SmartLock Manager: Real-Time IoT Dashboard with Elixir and Phoenix LiveView
SmartLock Manager is a demo Phoenix LiveView application showcasing real-time updates, asynchronous IoT simulations, and an interactive dashboard. The project demonstrates how Elixir and Phoenix LiveView can be used to build responsive, real-time web applications with minimal client-side JavaScript.
When I started learning Elixir, I found that many example applications required creating an account or navigating through a complex setup before you could see anything working. I built SmartLock Manager as a simple, self-contained example that demonstrates real-time updates, LiveView interactions, and asynchronous processes in a way that’s easy to explore and understand. If you know of other approachable Elixir examples, let me know.
In the clip below, both tabs point to the same URL. Toggling a lock in one tab instantly updates the other — no polling, no page refresh.
Architecture
The system has three main moving parts: a GenServer running the IoT simulation, a LiveView powering the dashboard, and PubSub wiring them together.
Lock Simulator (lock_simulator.ex) is a GenServer that wakes up on a timer, randomly flips lock states, and broadcasts heartbeat events. It stands in for actual hardware — the rest of the system doesn’t know or care whether events come from a real device or a simulated one.
LiveView (lock_live/) handles the UI. Phoenix LiveView lets the server push DOM updates over a persistent WebSocket connection, which means the dashboard stays current without any client-side polling or JavaScript state management. For large lock lists, it uses Phoenix.LiveView.Streams — an efficient diffing primitive that avoids re-rendering unchanged rows.

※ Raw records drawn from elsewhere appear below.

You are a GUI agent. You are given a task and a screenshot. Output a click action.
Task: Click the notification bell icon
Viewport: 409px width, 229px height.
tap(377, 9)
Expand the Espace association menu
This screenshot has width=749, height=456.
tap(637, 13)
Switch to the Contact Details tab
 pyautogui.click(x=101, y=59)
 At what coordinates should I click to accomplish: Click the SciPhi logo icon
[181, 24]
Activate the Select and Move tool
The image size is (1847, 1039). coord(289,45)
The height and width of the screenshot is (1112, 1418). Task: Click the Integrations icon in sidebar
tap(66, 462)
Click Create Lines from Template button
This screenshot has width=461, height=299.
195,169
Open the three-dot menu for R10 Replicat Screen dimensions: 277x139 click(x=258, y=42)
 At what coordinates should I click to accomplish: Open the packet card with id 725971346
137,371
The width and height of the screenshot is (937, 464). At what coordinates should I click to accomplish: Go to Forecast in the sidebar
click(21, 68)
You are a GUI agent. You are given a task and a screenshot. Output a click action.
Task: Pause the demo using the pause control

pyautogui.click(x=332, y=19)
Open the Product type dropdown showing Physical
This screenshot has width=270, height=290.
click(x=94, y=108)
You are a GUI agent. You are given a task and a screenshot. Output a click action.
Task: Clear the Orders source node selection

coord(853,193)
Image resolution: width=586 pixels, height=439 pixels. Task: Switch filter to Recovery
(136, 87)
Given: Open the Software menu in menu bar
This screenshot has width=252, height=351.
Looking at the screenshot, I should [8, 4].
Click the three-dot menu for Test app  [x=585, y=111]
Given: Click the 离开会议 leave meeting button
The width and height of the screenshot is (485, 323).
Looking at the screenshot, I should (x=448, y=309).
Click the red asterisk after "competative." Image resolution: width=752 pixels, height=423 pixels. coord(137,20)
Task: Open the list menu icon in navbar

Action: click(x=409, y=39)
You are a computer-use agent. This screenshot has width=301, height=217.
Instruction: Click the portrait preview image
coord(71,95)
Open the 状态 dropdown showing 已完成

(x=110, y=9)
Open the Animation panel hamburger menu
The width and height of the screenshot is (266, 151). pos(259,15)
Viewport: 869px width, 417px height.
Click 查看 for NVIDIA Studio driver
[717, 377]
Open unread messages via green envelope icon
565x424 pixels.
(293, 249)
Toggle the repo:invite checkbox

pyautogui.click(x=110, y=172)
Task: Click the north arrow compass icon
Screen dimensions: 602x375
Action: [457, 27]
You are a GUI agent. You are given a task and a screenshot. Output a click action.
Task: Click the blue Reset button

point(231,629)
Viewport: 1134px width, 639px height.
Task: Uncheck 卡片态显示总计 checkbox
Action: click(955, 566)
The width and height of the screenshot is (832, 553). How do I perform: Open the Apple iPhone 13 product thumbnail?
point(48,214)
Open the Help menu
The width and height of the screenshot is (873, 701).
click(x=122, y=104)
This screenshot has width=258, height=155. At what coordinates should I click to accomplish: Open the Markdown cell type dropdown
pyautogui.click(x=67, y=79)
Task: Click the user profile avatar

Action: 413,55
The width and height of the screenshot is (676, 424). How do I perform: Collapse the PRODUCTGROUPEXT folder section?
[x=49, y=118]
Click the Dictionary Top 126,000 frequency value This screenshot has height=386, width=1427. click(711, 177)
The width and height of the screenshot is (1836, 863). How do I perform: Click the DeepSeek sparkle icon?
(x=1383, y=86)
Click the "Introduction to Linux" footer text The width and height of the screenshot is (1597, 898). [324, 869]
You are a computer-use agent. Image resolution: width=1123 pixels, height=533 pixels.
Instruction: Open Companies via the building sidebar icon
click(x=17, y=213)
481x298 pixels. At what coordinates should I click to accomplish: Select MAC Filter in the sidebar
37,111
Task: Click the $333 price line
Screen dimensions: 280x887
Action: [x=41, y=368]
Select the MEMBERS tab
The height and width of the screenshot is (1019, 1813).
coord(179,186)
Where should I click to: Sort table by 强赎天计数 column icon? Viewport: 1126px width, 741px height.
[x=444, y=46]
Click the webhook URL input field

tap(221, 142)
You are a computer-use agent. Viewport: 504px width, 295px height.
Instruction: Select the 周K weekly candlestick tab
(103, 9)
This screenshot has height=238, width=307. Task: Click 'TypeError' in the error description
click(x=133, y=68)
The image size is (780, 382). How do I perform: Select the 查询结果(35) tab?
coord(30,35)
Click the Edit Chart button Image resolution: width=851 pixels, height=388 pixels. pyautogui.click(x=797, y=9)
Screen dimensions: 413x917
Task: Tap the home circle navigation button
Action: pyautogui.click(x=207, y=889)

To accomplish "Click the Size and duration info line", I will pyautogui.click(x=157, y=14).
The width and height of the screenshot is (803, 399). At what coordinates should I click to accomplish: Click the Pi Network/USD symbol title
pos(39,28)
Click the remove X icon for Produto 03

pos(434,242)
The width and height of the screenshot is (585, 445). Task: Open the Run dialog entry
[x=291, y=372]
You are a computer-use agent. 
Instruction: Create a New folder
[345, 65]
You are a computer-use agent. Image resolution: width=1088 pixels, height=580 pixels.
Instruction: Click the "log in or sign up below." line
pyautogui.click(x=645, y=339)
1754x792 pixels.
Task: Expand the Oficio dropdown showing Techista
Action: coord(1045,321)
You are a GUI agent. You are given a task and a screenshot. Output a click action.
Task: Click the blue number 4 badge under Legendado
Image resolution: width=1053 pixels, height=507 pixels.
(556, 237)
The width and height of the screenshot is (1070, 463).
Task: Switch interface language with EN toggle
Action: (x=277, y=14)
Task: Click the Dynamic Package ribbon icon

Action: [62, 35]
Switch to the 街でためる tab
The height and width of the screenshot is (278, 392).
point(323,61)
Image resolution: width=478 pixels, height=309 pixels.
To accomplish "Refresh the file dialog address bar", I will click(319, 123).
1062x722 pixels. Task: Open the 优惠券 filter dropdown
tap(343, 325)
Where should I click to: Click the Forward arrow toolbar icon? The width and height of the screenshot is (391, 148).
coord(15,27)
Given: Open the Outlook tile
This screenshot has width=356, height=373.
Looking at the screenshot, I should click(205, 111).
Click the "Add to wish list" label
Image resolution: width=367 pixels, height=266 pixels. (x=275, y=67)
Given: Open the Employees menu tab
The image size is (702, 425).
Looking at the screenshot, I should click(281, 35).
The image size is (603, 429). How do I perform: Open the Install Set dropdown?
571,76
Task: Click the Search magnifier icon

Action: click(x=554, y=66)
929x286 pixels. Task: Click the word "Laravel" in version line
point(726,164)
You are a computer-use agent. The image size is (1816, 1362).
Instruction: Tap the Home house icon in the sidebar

PubSub is the glue. When a lock changes state — whether from the simulator, a user toggling it, or a deletion — the event is broadcast to all subscribed LiveView processes. Every open browser tab has its own LiveView process, so they all receive the update simultaneously. This is where Elixir’s concurrency model pays off: each tab is a lightweight process, and broadcasting to thousands of them is cheap.
Features
| Feature | How it works |
|---|---|
| Real-time status updates | PubSub broadcasts to all connected LiveView processes |
| ”Processing” state | Lock commands are async; UI shows intermediate state before confirming |
| Heartbeat simulation | GenServer timer fires periodically, simulating device connectivity |
| Multi-tab sync | Each tab is an independent process subscribed to the same PubSub topic |
| Live pagination | Phoenix.LiveView.Streams handles large datasets efficiently |
| Reset Demo | One-click restore to initial state, broadcast to all clients |
| Delete Lock | Immediate removal broadcast to all connected clients |
What I Learned
The biggest shift coming from a JavaScript/Node background was thinking about state differently. In a typical React app, state lives in the client — you fetch it, hold it, and sync it back to the server. In LiveView, the server is authoritative. The client renders what the server tells it to, and user interactions are events sent back to the server. That inversion simplifies a lot of things: there’s no cache invalidation problem, no risk of client state drifting from server state.
PubSub in this model is remarkably clean. Adding real-time sync across tabs was not a special case I had to design around — it was just a consequence of how processes and message passing work in Elixir. Each LiveView subscribes to a topic on mount, and the simulator broadcasts to that topic. Multi-tab sync fell out naturally.
The async command flow (lock → “Processing” → locked/unlocked) was a useful exercise in modeling intermediate states explicitly. Rather than disabling the button and hoping the operation completes quickly, the UI reflects the actual in-flight state — something real IoT systems need to handle correctly.